** Supplied material **
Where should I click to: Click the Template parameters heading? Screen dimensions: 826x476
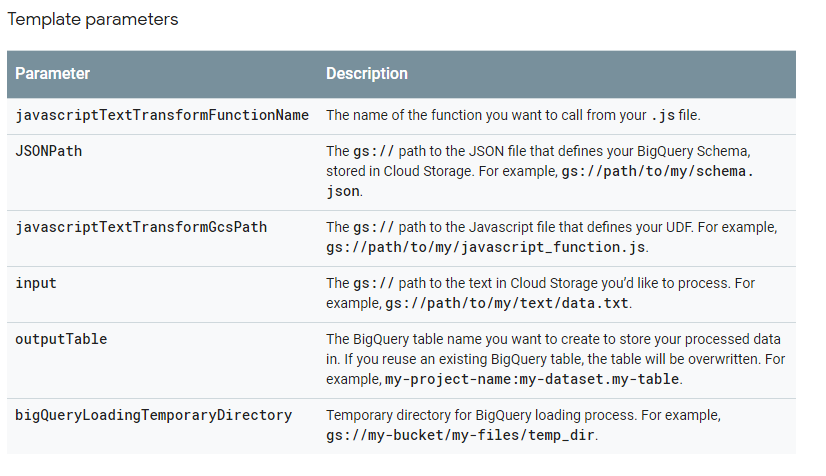pyautogui.click(x=93, y=19)
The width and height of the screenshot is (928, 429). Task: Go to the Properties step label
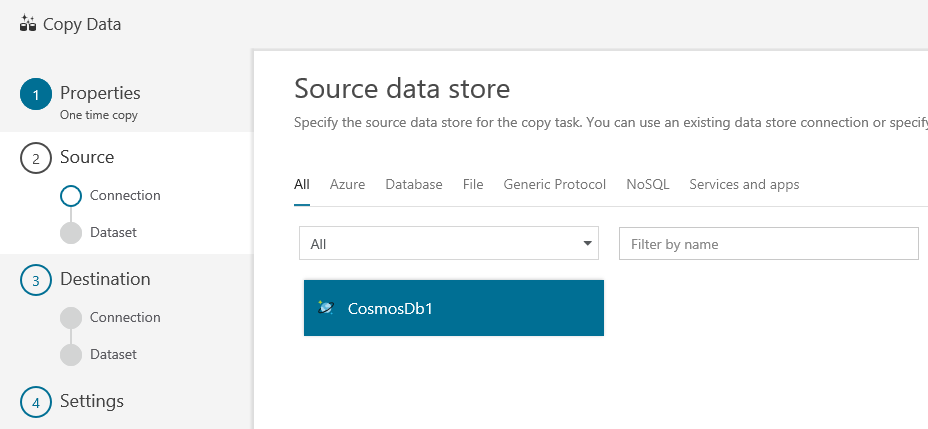pyautogui.click(x=100, y=93)
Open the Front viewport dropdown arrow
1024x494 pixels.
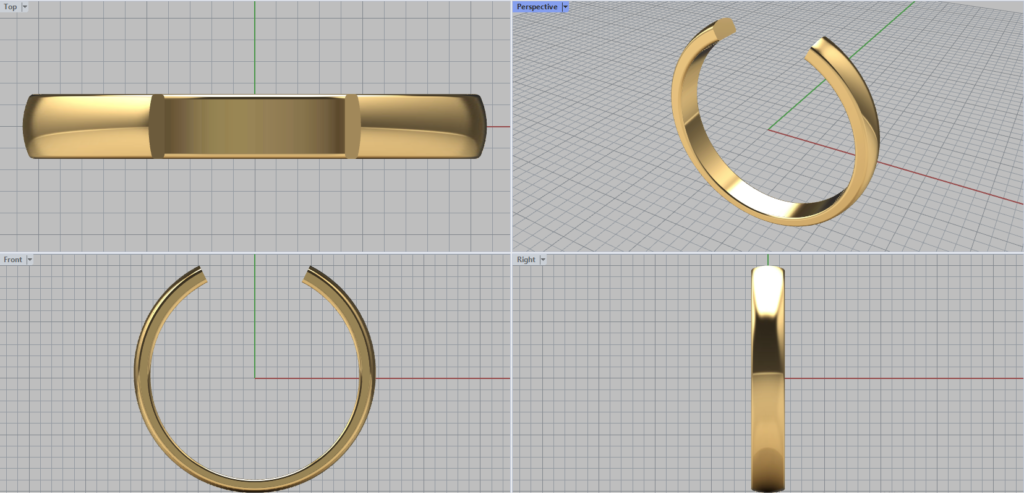click(30, 259)
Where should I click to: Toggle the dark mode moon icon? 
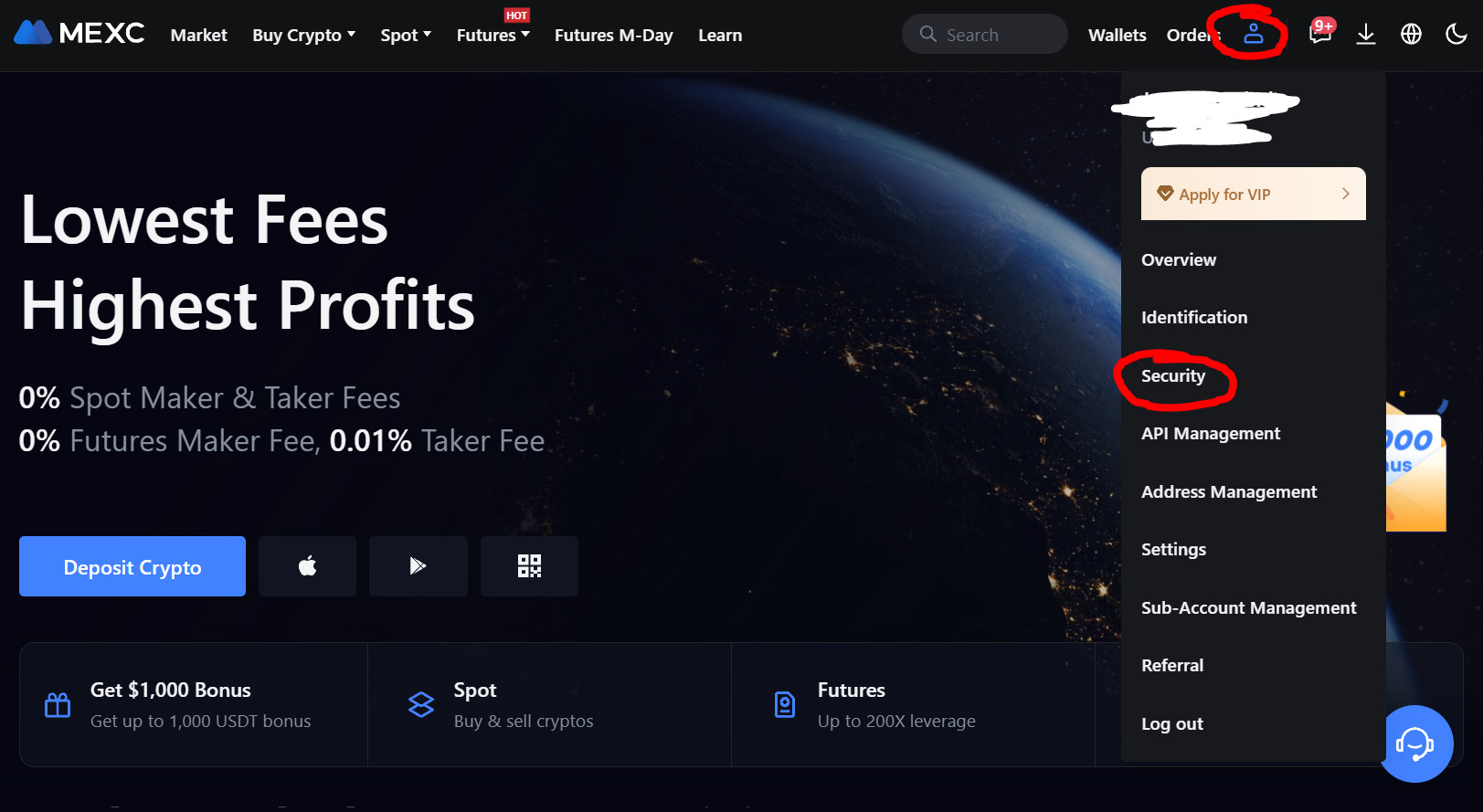[1457, 35]
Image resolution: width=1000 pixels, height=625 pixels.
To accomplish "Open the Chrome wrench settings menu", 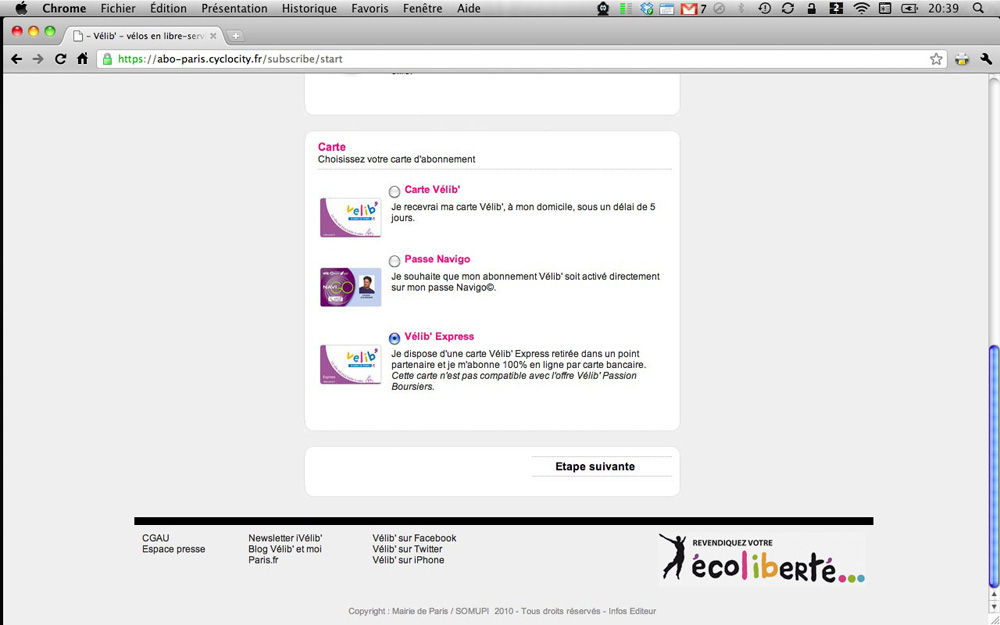I will (986, 59).
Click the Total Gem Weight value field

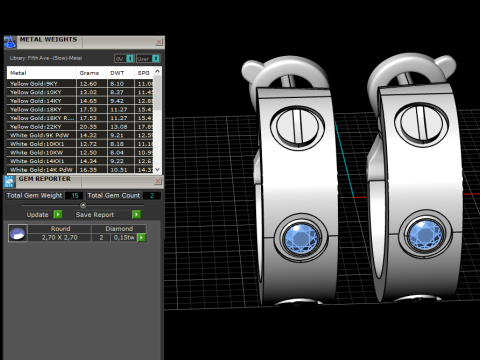click(x=74, y=196)
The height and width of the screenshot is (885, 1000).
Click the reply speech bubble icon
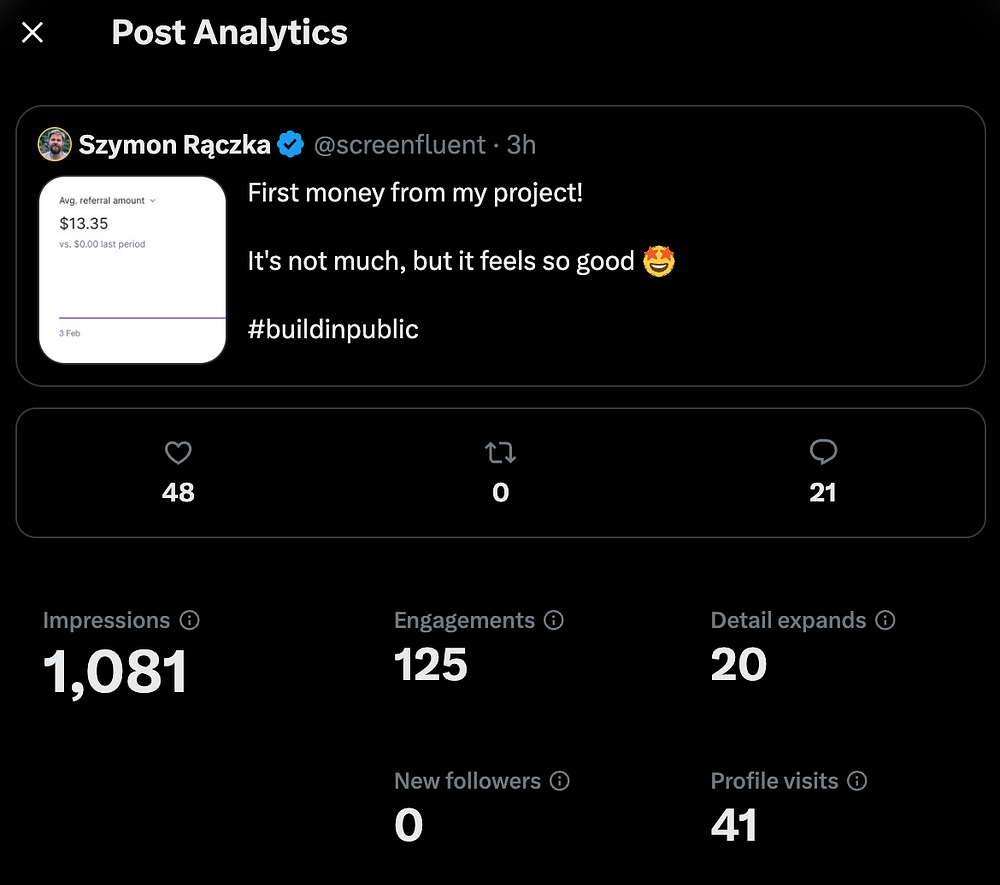pos(822,453)
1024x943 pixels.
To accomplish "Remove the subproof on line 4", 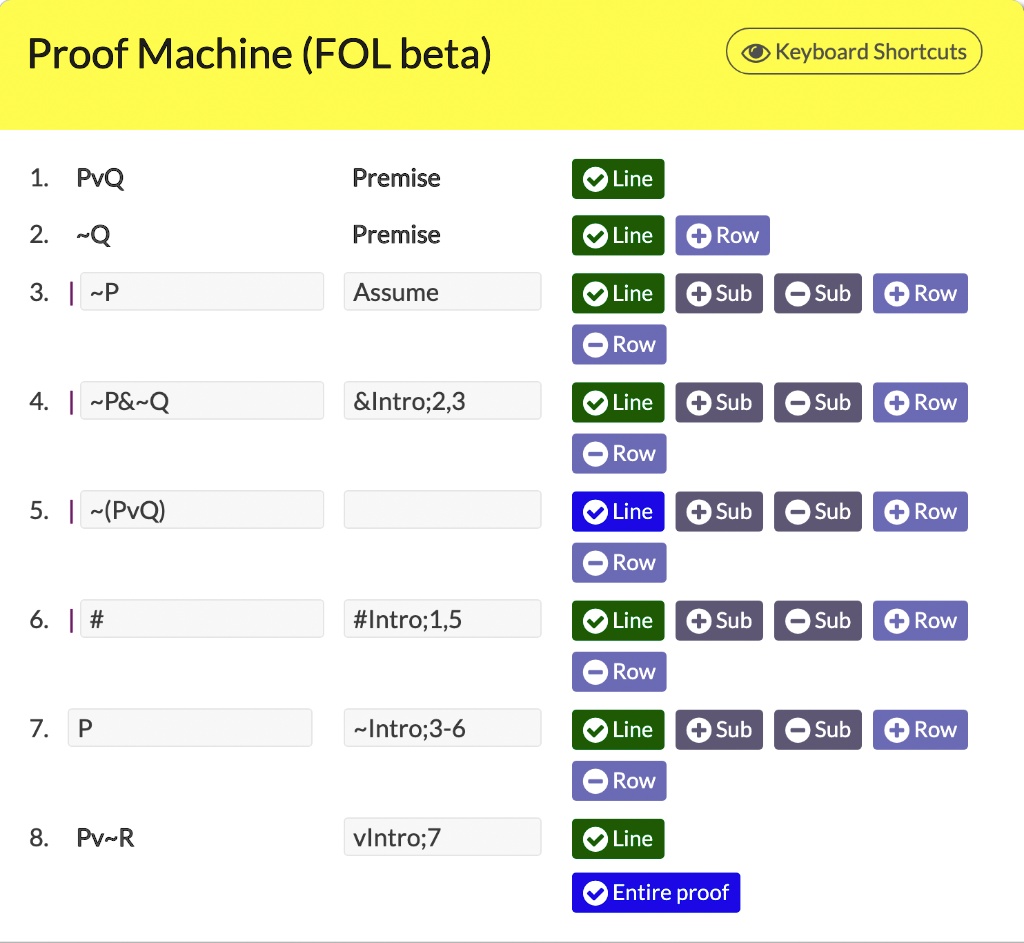I will coord(817,402).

** Work instruction **
Repeat exactly the lines from the start of the entries down to the line with "Open the Front viewport dropdown arrow", keeping both ends but none of the pictures.

** Written response **
Where should I click to: Click the Template parameters heading? Screen dimensions: 826x476
pyautogui.click(x=93, y=19)
The width and height of the screenshot is (928, 429). Task: Go to the Properties step label
pyautogui.click(x=100, y=93)
Open the Front viewport dropdown arrow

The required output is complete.